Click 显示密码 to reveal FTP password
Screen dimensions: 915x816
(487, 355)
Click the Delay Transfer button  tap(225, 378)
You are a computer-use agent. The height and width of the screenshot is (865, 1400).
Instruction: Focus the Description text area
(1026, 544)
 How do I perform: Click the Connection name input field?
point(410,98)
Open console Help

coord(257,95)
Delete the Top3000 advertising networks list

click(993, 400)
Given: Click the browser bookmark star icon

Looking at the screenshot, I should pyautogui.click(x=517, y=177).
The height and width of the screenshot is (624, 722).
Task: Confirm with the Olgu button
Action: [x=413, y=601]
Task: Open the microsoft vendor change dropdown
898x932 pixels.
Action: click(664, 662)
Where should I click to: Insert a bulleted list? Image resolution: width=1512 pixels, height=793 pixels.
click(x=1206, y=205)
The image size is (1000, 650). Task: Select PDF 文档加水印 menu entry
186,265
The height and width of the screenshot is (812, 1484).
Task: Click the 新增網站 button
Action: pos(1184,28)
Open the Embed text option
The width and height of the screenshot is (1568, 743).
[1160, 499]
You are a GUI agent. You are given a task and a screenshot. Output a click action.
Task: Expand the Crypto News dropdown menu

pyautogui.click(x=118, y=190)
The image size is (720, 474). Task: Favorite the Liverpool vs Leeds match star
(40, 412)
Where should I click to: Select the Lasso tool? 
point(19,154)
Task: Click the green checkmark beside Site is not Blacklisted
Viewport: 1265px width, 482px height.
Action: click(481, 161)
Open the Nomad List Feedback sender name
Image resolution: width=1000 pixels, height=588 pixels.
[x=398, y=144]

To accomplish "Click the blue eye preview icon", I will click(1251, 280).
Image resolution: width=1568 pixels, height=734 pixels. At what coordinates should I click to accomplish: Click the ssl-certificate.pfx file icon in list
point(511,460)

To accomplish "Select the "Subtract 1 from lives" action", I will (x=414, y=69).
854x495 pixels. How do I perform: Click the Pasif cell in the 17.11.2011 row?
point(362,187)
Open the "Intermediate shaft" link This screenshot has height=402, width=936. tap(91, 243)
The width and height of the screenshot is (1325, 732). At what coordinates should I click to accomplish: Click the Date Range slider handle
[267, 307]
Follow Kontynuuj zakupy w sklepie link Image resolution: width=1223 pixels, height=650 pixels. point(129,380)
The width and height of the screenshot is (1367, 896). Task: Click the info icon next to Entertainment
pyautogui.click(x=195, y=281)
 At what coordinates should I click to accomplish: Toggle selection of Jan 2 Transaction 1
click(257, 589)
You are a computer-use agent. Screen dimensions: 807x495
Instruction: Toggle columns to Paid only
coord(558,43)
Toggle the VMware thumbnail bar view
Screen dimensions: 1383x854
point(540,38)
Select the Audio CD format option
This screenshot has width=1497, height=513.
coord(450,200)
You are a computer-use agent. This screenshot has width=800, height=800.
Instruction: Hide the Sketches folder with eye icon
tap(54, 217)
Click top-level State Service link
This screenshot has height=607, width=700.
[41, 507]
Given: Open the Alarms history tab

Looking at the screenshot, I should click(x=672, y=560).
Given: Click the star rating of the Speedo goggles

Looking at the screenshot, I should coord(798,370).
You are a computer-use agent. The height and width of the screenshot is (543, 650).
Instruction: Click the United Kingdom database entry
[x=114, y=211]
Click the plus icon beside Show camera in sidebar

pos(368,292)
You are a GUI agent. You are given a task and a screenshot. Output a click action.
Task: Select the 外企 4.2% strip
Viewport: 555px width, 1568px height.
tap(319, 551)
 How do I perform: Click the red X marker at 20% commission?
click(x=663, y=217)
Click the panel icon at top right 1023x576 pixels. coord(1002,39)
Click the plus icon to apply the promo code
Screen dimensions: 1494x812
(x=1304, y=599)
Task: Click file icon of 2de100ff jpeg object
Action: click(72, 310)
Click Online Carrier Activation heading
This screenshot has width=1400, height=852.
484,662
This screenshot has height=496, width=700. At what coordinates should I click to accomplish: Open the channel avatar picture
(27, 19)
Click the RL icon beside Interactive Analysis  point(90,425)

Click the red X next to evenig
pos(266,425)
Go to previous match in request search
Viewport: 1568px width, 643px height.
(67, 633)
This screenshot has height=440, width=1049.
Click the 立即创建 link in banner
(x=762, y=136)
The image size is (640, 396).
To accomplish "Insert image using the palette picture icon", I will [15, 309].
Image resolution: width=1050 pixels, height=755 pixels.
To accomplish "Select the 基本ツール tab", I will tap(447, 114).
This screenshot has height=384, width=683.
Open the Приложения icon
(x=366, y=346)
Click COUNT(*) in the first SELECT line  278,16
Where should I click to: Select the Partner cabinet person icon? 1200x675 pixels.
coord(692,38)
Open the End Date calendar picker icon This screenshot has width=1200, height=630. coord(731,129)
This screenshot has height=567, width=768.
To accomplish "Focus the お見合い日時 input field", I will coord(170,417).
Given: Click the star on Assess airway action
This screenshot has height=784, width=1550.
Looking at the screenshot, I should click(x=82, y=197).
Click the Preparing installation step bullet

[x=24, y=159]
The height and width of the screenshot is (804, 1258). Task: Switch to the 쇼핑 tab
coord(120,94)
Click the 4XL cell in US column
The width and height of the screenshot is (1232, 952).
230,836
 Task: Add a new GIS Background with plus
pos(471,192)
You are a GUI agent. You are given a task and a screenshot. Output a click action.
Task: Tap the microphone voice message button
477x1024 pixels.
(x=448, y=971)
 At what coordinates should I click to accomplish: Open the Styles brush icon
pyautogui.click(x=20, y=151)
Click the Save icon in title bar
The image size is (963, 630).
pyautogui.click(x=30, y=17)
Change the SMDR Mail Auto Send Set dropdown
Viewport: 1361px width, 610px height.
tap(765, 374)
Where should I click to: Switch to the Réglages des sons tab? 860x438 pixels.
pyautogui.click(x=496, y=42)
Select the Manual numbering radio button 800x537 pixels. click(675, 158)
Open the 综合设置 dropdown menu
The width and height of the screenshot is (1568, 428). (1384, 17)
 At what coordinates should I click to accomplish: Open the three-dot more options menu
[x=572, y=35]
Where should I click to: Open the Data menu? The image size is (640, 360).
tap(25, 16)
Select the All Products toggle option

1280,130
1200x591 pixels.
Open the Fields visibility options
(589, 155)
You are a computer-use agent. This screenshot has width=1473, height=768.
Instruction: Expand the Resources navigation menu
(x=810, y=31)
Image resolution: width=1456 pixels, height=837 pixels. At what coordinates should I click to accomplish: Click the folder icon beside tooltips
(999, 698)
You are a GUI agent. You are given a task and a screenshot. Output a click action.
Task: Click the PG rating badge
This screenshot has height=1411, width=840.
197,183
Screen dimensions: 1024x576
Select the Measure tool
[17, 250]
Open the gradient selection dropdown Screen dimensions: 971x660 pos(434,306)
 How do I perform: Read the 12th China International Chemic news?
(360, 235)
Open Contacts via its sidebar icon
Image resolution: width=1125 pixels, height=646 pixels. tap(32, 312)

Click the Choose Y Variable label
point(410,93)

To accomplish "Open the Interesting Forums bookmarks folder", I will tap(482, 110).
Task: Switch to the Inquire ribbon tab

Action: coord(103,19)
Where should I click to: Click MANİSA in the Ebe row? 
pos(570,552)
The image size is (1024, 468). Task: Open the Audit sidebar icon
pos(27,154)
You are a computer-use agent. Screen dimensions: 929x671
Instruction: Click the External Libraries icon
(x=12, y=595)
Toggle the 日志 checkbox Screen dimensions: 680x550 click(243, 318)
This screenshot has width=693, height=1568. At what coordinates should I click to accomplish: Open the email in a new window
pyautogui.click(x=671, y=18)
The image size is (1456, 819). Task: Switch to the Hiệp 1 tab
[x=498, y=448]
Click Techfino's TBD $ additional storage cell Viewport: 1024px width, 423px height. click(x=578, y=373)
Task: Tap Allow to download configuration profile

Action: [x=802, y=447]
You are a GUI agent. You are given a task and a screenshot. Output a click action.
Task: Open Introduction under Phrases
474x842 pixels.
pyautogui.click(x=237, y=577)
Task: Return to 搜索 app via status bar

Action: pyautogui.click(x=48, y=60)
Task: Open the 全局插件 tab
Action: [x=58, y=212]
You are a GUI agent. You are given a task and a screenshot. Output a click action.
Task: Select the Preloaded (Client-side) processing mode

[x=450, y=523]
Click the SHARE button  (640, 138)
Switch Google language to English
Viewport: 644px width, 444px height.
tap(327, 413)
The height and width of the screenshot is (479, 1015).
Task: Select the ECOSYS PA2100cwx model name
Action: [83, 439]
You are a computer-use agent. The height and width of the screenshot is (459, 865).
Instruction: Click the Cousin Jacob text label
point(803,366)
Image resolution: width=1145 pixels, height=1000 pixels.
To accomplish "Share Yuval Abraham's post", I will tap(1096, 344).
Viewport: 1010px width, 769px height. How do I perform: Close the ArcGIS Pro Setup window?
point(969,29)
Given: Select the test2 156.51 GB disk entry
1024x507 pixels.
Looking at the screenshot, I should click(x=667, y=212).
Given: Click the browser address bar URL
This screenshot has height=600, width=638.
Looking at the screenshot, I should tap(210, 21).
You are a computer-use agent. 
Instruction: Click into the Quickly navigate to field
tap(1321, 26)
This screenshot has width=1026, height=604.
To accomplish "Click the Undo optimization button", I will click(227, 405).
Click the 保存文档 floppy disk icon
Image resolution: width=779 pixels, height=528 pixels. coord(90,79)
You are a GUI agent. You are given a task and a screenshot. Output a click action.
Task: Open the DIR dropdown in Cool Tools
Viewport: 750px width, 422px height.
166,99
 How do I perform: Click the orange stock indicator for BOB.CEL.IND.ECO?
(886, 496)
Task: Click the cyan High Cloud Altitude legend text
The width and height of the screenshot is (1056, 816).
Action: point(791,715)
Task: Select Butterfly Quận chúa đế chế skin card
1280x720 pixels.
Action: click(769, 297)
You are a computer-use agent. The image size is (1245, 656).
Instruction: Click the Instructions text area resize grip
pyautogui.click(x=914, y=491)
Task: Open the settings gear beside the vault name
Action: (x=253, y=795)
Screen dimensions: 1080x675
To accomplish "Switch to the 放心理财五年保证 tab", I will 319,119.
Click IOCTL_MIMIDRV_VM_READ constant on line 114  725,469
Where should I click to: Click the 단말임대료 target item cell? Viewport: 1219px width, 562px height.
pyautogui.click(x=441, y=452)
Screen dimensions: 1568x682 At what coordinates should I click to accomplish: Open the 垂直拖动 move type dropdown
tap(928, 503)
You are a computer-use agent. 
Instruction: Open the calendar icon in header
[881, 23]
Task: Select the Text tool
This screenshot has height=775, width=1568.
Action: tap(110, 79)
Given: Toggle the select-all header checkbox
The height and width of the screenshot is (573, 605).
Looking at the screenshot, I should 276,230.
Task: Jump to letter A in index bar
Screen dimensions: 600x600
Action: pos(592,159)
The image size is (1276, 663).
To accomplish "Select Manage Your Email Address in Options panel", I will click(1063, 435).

________________

[Exercise prompt] The expected answer is an exact copy of the lines above, beginning at the line with "Where should I click to: Open" and ending at the line with "has width=1473, height=768.", with both ends in.

[Written answer]
Where should I click to: Open the Data menu? The image size is (640, 360).
tap(25, 16)
Select the All Products toggle option

1280,130
1200x591 pixels.
Open the Fields visibility options
(589, 155)
You are a computer-use agent. This screenshot has width=1473, height=768.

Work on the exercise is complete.